Caister Academic Press

Controlling Human Papillomavirus and Hepatitis B Virus Infections: Prophylatic Vaccines and Future Prospects

Margaret Stanley
from: DNA Tumour Viruses: Virology, Pathogenesis and Vaccines (Edited by: Sally Roberts). Caister Academic Press, U.K. (2018) Pages: 105-118.


It is estimated that, globally, 15% of cancers can be attributed to viral infections. Hepatitis B virus (HBV) causes more than 300,000 cases of hepatocellular carcinoma per year and a subset of 13 human papillomaviruses (HPV) particularly HPV type 16 cause more than 530,000 cases of cervical cancer and 100,000 other anogenital and oropharyngeal cancers per year.
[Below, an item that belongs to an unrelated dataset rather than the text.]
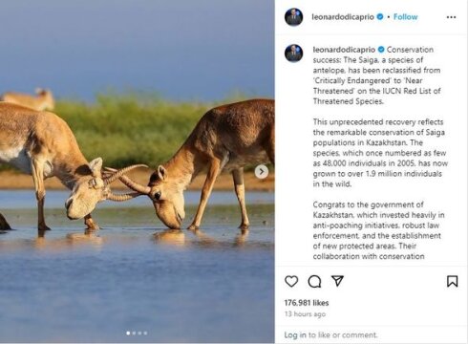Open the three-dot more options menu

coord(451,17)
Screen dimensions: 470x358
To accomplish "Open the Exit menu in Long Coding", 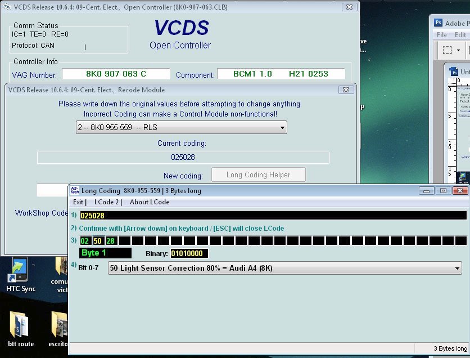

HBV infection has been preventable by vaccination since 1982 and vaccination of neonates and infants is highly effective resulting already in decreased rates of new infections, chronic liver disease and HCC. Nonetheless HBV remains a global public health problem with high rates of vertical transmission from mother to child in some regions. Two prophylactic human papillomavirus (HPV) vaccines composed of virus like particles (VLPs) of the L1 capsid protein have been licensed since 2006/7. Both target infection by the oncogenic HPV's 16 and 18 (the cause of 70% of cervical cancers) and one also targets the low risk HPV types 6 and 11 that cause genital and laryngeal warts. The vaccines are now included in the national immunisation programmes in many countries, with young adolescent peri-pubertal girls the usual cohort for immunisation. Population effectiveness in women is now being demonstrated in countries with high vaccine coverage with significant reductions in cervical intra epithelial neoplasia, genital warts, vaccine HPV type genoprevalence and herd effects in young heterosexual men and older women. A third VLP vaccine targeting 7 oncogenic HPVs, 16, 18, 31, 33, 45, 52 and 58 plus HPV6 and 11 was licensed in the USA and Europe in 2014/2015 and it is predicted could reduce the incidence of cervical cancer by >85% read more ...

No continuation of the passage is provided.